Recorded information:
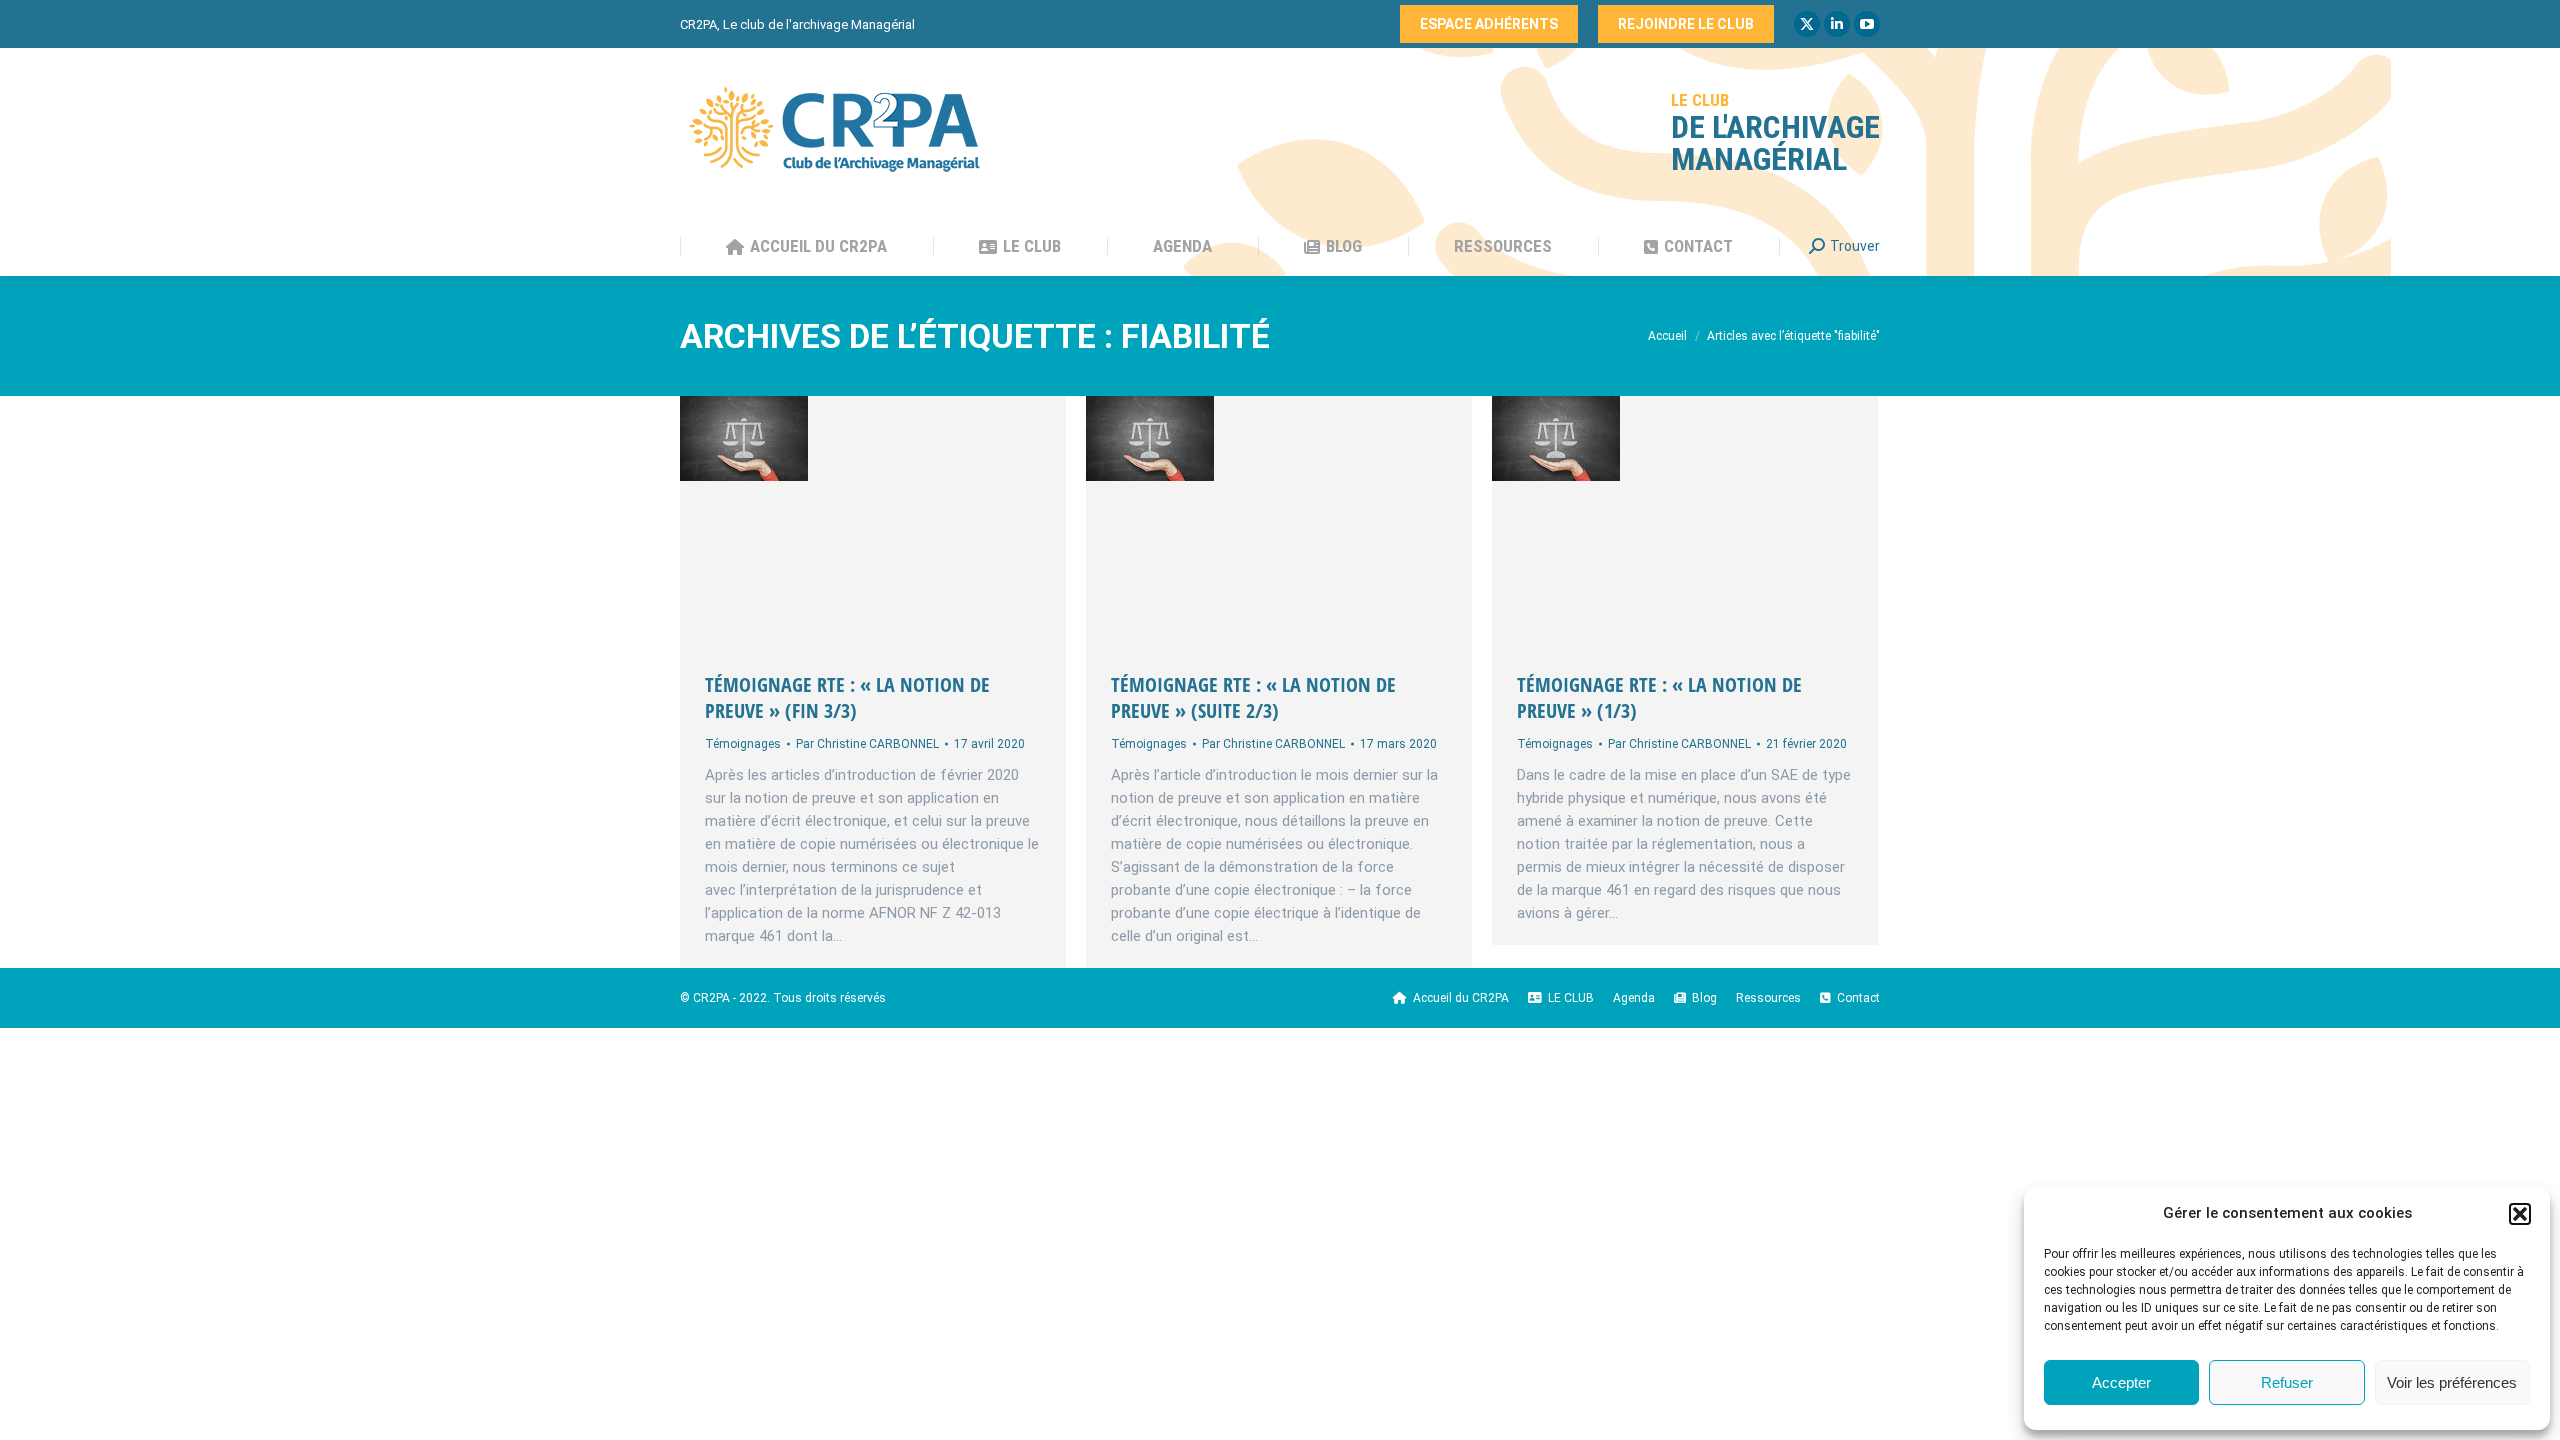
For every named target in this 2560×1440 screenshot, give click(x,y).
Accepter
...
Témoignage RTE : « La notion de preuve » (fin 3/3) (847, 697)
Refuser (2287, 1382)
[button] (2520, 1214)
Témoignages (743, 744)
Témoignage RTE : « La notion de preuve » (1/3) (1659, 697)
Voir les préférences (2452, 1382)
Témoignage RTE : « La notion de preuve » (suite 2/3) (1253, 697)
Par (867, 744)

Try it: Which lines above include the string "preuve"? Show them.

Result for this exercise:
Témoignage RTE : « La notion de preuve » (fin 3/3) (847, 697)
Témoignage RTE : « La notion de preuve » (1/3) (1659, 697)
Témoignage RTE : « La notion de preuve » (suite 2/3) (1253, 697)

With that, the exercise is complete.